LA VILLE OCCUPÉE DE MELILLA MEURT À PETIT FEU

Quatre mois après la réouverture des frontières de la ville occupée de Melilla avec le Maroc, les douanes commerciales sont toujours fermées, au grand dam des commerçants de la ville autonome.




Les commerçants de Melilla n’en peuvent plus de la fermeture des douanes commerciales, malgré la normalisation des relations entre l’Espagne et le Maroc en avril et la réouverture des frontières terrestres entre les deux pays le 17 mai.

Pour le moment, il n’existe aucune perspective de réouverture de ces douanes fermées unilatéralement depuis août 2018 par le Maroc.

Les entrepôts et magasins de Melilla sont désespérément fermés.
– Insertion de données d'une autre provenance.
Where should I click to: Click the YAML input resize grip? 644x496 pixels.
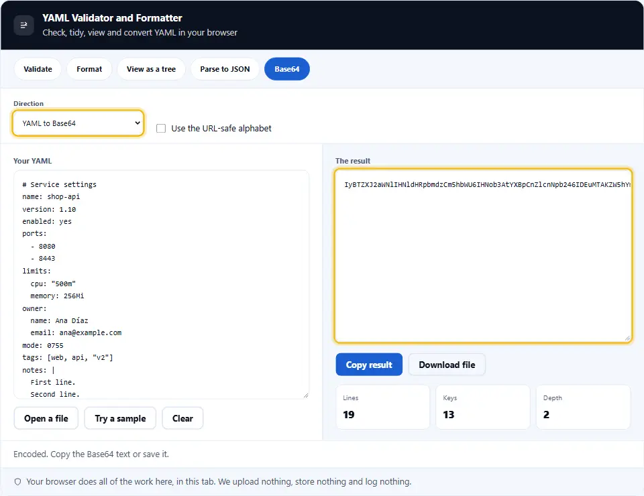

Pourtant, la déclaration commune sanctionnant la rencontre du Président du gouvernement d’Espagne Pedro Sánchez avec le roi du Maroc Mohammed VI à Rabat le 7 avril, parlait d’une « normalisation complète de la circulation des personnes et des biens, y compris les dispositifs de contrôle douanier appropriés et des personnes sur terre et sur mer », rappelle El Confidencial.




La fermeture des douanes commerciales a eu des effets dévastateurs sur les commerçants, en particulier ceux qui vivaient directement du commerce avec le Maroc.

La plupart ont fermé boutique, assure l’Association des commerçants de Melilla (ACSEMEL), précisant que le régime des voyageurs adopté par le Maroc depuis la réouverture ne facilite pas non plus le trafic de marchandises, car tout produit acheté à Melilla ne peut entrer au Maroc.

Khalid Saïd, porte-parole de l’Association des commerçants de Melilla, dénonce pour sa part la situation « totalement désastreuse » que vivent les commerçants.

Une situation qui n’est pas « normale », selon Enrique Alcoba, président de la Confédération des entrepreneurs de Melilla qui demande aux autorités espagnoles de « faire pression sur le Maroc » pour une réciprocité dans les échanges commerciaux.